The following allows any user to run X11 applications as root.

Run the following as the root user:

echo '\cp /home/$(logname)/.Xauthority Xauthority-tmp && xauth add $(xauth -f Xauthority-tmp list | tail -1)' >> /root/.bash_profile
echo 'rm -f Xauthority-tmp' >> /root/.bash_profile 

Now you should be able to sudo su - from any user and start X11 applications.

Tested on Centos 8 (things like the default home dir may need to be adjusted and I believe $(logname) is not portable, but hopefully this helps someone!)

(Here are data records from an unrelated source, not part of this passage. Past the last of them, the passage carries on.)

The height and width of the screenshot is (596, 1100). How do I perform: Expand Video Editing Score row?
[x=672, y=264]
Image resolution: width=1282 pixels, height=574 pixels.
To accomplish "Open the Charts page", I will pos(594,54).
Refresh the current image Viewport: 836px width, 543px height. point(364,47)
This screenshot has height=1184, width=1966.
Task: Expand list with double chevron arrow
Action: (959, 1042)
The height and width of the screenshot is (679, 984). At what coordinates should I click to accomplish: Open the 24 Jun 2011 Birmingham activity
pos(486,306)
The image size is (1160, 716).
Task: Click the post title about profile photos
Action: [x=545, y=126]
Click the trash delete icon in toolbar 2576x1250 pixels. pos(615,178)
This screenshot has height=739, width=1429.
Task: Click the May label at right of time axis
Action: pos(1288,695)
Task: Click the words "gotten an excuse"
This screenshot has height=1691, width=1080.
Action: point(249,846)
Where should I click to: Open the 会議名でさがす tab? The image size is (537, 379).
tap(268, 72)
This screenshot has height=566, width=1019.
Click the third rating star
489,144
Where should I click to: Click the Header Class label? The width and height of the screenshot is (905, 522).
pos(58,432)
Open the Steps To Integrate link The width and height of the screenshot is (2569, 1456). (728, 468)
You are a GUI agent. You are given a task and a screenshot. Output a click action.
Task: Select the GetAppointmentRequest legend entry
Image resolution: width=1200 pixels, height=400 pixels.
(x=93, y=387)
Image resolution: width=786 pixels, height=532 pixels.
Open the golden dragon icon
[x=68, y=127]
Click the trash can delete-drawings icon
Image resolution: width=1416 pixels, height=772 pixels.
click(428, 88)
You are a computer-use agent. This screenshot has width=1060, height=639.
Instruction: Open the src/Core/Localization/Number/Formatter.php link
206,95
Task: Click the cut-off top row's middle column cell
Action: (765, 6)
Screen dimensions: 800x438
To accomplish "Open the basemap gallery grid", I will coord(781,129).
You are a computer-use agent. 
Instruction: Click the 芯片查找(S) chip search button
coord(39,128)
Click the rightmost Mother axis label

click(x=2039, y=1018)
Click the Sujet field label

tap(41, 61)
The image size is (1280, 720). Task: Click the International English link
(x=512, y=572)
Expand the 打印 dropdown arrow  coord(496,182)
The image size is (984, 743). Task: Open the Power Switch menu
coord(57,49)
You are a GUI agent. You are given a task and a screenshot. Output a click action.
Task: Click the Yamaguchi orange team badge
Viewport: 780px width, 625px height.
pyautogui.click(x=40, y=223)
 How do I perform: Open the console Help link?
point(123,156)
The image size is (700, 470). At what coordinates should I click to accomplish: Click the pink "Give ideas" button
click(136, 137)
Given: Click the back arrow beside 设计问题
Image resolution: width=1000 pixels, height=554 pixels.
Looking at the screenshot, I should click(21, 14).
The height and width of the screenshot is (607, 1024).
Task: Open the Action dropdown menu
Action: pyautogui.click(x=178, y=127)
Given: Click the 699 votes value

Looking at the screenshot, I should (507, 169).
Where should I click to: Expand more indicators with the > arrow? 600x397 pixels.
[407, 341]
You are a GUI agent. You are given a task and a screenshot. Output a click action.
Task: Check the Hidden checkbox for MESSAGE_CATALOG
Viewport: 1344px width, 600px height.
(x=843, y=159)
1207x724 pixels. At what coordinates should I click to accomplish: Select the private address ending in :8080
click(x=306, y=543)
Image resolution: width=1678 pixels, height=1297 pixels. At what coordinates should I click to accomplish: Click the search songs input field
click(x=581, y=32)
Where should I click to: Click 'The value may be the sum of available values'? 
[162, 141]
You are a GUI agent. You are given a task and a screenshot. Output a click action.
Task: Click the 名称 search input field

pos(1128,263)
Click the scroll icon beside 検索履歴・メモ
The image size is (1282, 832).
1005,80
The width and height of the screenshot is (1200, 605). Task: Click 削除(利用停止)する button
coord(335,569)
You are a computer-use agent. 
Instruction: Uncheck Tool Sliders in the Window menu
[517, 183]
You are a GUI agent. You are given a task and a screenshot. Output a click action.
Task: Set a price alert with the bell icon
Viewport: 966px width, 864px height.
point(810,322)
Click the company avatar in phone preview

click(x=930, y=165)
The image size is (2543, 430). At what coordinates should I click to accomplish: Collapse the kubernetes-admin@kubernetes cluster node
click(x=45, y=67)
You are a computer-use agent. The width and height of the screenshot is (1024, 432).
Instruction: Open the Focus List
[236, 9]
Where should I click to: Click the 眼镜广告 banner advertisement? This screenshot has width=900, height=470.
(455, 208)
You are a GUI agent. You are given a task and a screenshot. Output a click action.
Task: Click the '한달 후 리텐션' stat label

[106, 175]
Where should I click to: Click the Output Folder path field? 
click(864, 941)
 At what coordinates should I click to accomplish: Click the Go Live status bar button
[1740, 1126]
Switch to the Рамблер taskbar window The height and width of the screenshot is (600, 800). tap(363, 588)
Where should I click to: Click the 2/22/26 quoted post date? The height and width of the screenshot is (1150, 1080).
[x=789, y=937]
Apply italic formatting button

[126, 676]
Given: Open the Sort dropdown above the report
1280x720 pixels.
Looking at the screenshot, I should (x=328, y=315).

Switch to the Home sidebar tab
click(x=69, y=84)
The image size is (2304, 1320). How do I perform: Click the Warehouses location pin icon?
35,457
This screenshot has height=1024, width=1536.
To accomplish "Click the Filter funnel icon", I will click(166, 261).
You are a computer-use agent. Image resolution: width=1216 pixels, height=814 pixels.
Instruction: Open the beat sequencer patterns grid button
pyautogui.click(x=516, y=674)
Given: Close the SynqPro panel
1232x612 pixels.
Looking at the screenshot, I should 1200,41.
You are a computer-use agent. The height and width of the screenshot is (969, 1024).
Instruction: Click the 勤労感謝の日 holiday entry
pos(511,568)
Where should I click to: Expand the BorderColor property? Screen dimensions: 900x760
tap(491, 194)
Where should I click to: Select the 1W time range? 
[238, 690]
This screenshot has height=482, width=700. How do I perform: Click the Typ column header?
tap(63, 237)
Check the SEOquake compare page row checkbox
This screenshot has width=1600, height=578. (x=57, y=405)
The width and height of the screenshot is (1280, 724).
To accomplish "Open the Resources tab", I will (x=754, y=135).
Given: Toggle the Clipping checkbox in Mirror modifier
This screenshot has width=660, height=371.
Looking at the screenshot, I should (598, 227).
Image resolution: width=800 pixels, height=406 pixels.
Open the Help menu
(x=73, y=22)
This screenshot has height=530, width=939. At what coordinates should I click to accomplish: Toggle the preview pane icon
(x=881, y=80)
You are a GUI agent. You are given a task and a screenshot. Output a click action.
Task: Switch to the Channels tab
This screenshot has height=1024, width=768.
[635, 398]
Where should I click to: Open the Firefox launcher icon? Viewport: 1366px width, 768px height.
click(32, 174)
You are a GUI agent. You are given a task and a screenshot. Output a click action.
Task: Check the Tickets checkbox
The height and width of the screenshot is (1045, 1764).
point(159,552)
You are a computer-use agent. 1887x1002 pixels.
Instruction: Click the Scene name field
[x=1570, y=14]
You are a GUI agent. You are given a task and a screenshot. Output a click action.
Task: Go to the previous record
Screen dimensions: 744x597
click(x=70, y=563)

  • Could you elaborate a little more what this does exactly, and what the security implications of using this are? Aug 17, 2020 at 9:24

If you want to automate this, then !

1- Add to your login user ~/.bashrc file the following :

xauth list |grep `uname -n` > /home/$(whoami)/.auth
echo $DISPLAY > /home/$(whoami)/.display

2- Add to the root user /root/.bashrc file the following :

xauth add $(cat /home/$loguser/.auth) 
export DISPLAY=$(cat /home/$loguser/.display)

Then when executing su - root the cookie and DISPLAY variable are loaded automatically.